> Die Aufgaben
a – Entnimm dem Text über Facebook und den digitalen Nachlass wörtlich den Abschnitt, der bei „Bei den Fragerunden“ beginnt und bei „einschließlich sämtlicher Inhalte.“ endet.
b – Schreib den Text über Facebook und den digitalen Nachlass im Anschluss an seinen letzten Satz weiter.

> Vorliegender Text
··········
Facebook und der digitale Nachlass

G.Steinke

Bei den Fragerunden zum digitalen Nachlass war oft Thema, wie ein Nutzerkonto bei Facebook zu behandeln ist. Der Bundesgerichtshof hat nun (in einer Entscheidung vom 12. Juli 2018, Aktenzeichen III ZR 183/17) entschieden, welche Rechte die Erben haben.

 

Der Vertrag über ein Benutzerkonto bei einem sozialen Netzwerk wie Facebook geht grundsätzlich im Weg der Gesamtrechtsnachfolge auf die Erben des ursprünglichen Kontoberechtigten über. Diese haben damit einen Anspruch gegen den Netzwerkbetreiber auf Zugang zu dem Konto einschließlich sämtlicher Inhalte.
··········
> Bereitgestellte Datensätze
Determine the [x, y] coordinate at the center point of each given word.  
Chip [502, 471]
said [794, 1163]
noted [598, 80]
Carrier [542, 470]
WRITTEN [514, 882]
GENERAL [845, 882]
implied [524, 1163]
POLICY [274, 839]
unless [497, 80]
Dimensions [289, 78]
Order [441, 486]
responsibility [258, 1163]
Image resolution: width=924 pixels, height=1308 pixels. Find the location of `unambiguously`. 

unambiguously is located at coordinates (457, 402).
··········
> Die Antworten
a –
Bei den Fragerunden zum digitalen Nachlass war oft Thema, wie ein Nutzerkonto bei Facebook zu behandeln ist. Der Bundesgerichtshof hat nun (in einer Entscheidung vom 12. Juli 2018, Aktenzeichen III ZR 183/17) entschieden, welche Rechte die Erben haben.

 

Der Vertrag über ein Benutzerkonto bei einem sozialen Netzwerk wie Facebook geht grundsätzlich im Weg der Gesamtrechtsnachfolge auf die Erben des ursprünglichen Kontoberechtigten über. Diese haben damit einen Anspruch gegen den Netzwerkbetreiber auf Zugang zu dem Konto einschließlich sämtlicher Inhalte.

b –
Zum Hintergrund: Eine Mutter (und Erbin) verlangte von Facebook nach dem Tod ihrer 15-jährigen Tochter Zugang zu deren Konto, weil sie sich dadurch Aufschluss darüber erhoffte, ob ihre Tochter kurz vor ihrem Tod Suizidabsichten gehegt hat. Facebook hatte das Konto der Tochter jedoch in den sogenannten Gedenkzustand versetzt und ihr den Zugang verweigert, zu Unrecht.

Laut dem Bundesgerichtshof würden auch analoge Dokumente wie Tagebücher und persönliche Briefe vererbt. Bei digitalen Inhalten sei es ähnlich.